Action item: Print the line containing "Given: Tap the Bluetooth battery status icon" and every line after it exactly as written, through the end of the records.

(Exercise material Opens)

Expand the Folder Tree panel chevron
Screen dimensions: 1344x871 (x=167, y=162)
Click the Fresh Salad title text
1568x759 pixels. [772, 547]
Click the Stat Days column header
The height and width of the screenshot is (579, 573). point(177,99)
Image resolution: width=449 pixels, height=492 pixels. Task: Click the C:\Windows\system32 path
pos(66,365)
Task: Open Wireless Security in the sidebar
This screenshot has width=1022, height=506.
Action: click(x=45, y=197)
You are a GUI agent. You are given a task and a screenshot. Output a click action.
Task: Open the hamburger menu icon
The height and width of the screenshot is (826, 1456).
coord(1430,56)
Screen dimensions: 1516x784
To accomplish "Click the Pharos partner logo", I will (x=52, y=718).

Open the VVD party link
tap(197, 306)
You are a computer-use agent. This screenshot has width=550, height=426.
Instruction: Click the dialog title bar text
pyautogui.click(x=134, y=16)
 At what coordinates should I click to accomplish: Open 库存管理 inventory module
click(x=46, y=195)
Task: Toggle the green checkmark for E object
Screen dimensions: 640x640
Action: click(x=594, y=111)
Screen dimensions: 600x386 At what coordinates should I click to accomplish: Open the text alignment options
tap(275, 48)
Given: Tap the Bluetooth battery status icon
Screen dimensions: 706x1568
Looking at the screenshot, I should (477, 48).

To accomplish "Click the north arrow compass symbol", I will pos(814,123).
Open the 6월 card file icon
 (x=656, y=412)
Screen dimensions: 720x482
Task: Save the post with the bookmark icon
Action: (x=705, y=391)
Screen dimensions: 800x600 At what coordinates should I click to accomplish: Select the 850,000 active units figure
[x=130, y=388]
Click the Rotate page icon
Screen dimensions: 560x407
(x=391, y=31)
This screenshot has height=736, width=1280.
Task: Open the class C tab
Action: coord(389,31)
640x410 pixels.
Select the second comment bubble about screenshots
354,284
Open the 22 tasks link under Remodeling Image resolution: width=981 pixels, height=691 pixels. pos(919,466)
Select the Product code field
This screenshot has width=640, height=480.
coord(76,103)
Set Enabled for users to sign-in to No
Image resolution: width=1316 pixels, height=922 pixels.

(Exercise material Closes)

Output for this exercise:
Given: Tap the Bluetooth battery status icon
Screen dimensions: 706x1568
Looking at the screenshot, I should (477, 48).

To accomplish "Click the north arrow compass symbol", I will pos(814,123).
Open the 6월 card file icon
 (x=656, y=412)
Screen dimensions: 720x482
Task: Save the post with the bookmark icon
Action: (x=705, y=391)
Screen dimensions: 800x600 At what coordinates should I click to accomplish: Select the 850,000 active units figure
[x=130, y=388]
Click the Rotate page icon
Screen dimensions: 560x407
(x=391, y=31)
This screenshot has height=736, width=1280.
Task: Open the class C tab
Action: coord(389,31)
640x410 pixels.
Select the second comment bubble about screenshots
354,284
Open the 22 tasks link under Remodeling Image resolution: width=981 pixels, height=691 pixels. pos(919,466)
Select the Product code field
This screenshot has width=640, height=480.
coord(76,103)
Set Enabled for users to sign-in to No
Image resolution: width=1316 pixels, height=922 pixels.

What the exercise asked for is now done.